Author Topic: How to use external SRAM on microcontrollers? (Read 18720 times)

technix · « **on:** June 03, 2017, 04:14:57 pm »

Microcontrollers like ATmega2560 (Arduino Mega 2560) and STM32F407 have external memory bus. How to use that in a way that makes sense?

Take one of my STM32F407ZGT6 kits for example, it has an external IS62WV51216BLL-55TLI chip on it, making 1MB of 1/10 speed SRAM. It have 1MB of internal 1/8 speed Flash, 192kB full-speed SRAM. How to allocate code and data between those? How to write the initialization code to utilize them?

Expanding on this idea, for advanced microcontrollers with a complex internal bus, how to make the code work the best, especially when DMA is involved?

Kleinstein · « **Reply #1 on:** June 03, 2017, 05:08:03 pm »

If possible one should look for a µC with sufficient internal RAM. So external RAM to a small µC like the Mega2560 usually does not make much sense, if there are alternative ARMs with enough memory. External memory is usually slow and uses quite a lot of pins / connections. So if possible it is something to avoid.

Configuration of extra RAM depends on the chip. The best use also depends both on the Chip and the problem. Usually chip internal RAM is much faster than external. If a lot of RAM is needed, a kind of SOC chip or module (e.g. Rasberry or similar) might be an alternative, even if this means having an extra µC for IO functions not offered by the SOC.

Bruce Abbott · « **Reply #2 on:** June 03, 2017, 05:40:52 pm »

It makes sense if you need a lot of RAM and not much I/O. The ATmega2560 only has 8k of internal RAM, but 86 I/O pins. Only 54 of those pins are available on the Arduino Mega 2560, but that is still plenty enough to add external memory. External RAM is slower than internal RAM but faster then serial memory devices, and does not have to be treated any differently to normal RAM.

The ATmega2560 is limited to 64k of address space, but even more RAM can be added by banking. If you already have an Arduino it might make more sense to add a 'shield' than replace it with an MCU with more internal RAM.

512Kb SRAM expansion for the Arduino Mega

hans · « **Reply #3 on:** June 03, 2017, 06:25:10 pm »

If you want to run code/data seamlessly from externally memory devices, then make sure said devices can integrate into the memory map of your device, preferably unbanked.

Of course you can connect a (parallel) SRAM chip to any microcontroller given that it has enough I/O; but you don't want to be introducing any read/write memory functions that slows down access, and most of all this is then not seamlessly accessible through the memory map.
Well, you still can, but if you need the performance then you don't.

The FSMC on STM32F407 (and others) can integrate in the memory map (figure 18).

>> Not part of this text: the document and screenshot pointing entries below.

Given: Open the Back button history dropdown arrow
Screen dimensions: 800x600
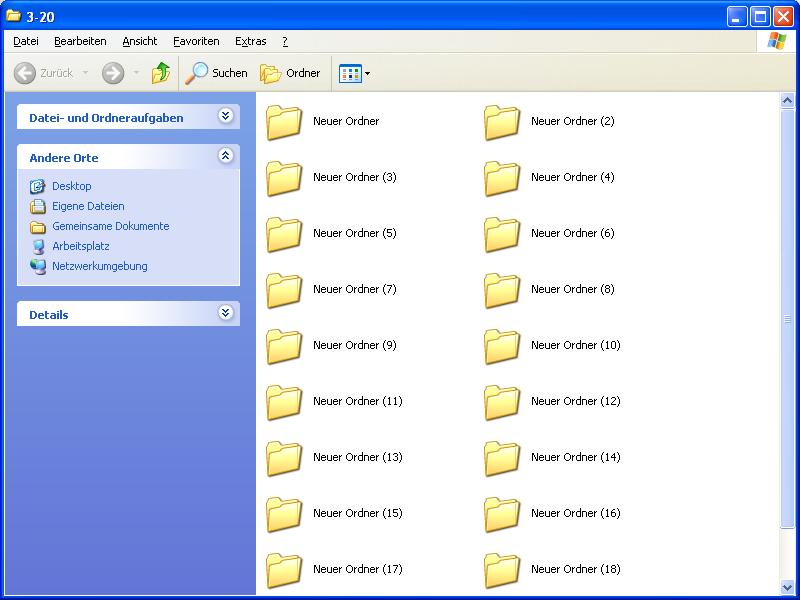Looking at the screenshot, I should coord(85,73).
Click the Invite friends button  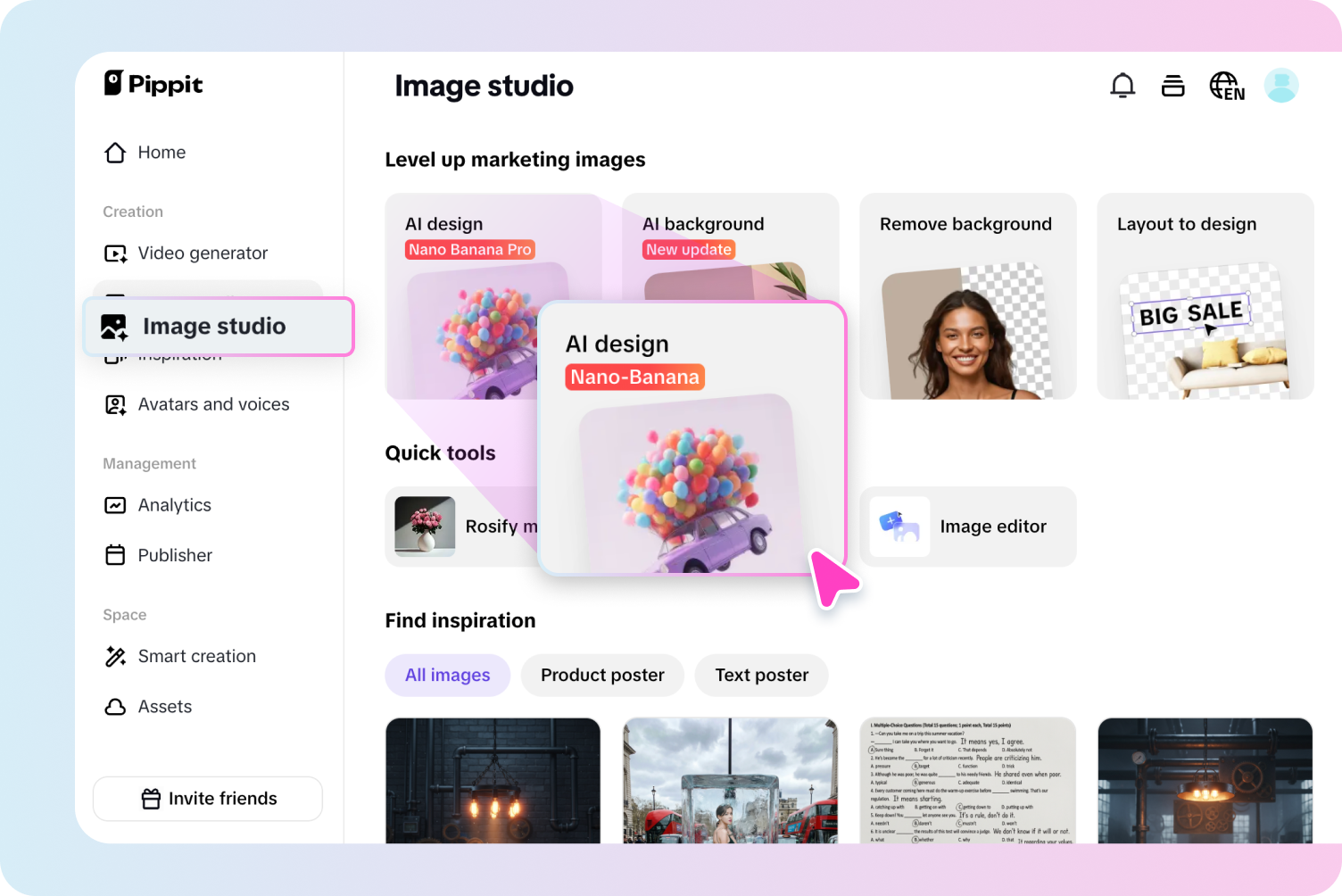(x=207, y=799)
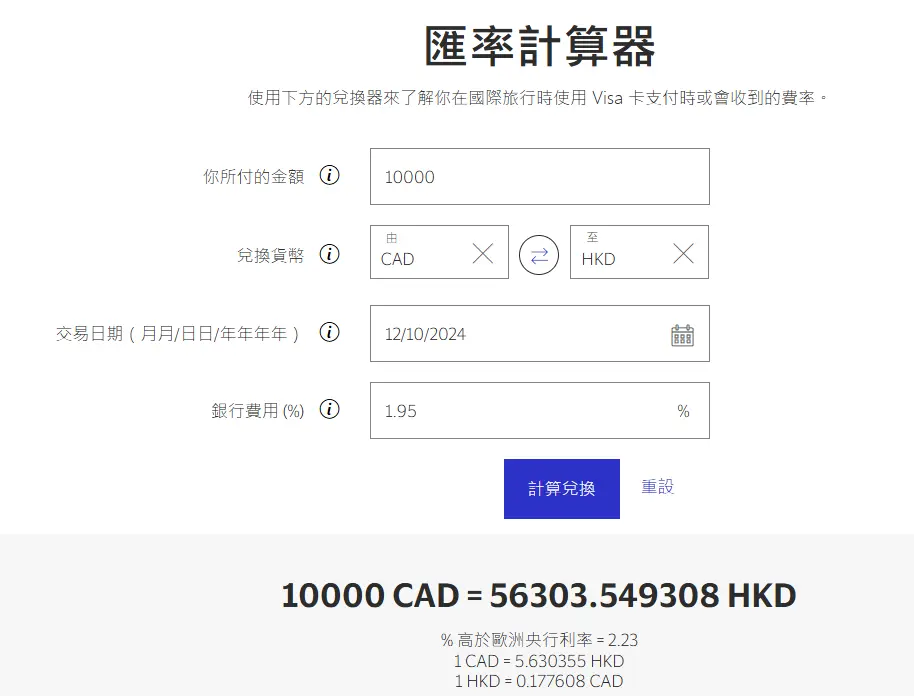The width and height of the screenshot is (914, 696).
Task: Click info icon beside 你所付的金額
Action: coord(329,175)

It has a maximum speed of 60MHz, which is slower than internal SRAM, but still workable.

You can just initialize FSMC for your memory device and then access it through the physical address from figure 18. That's what I did in a project where I used 512kB SRAM as a bulk sample buffer. Using some pointers starting at 0x6000 0000, that works.

If you want to place variables from your C code with preinitialized values , then things become a bit more complicated. I think you'll need to modify the linker script to tell the compiler it can reserve data there, but also modify the startup code so it copies data from FLASH to RAM, or zero's the values in that region. In addition, it also needs to initialize FSMC before it starts doing this. This is all happening before main() is called, some IDE's will even hide the startup script from the user if it's not necessary to show it to them .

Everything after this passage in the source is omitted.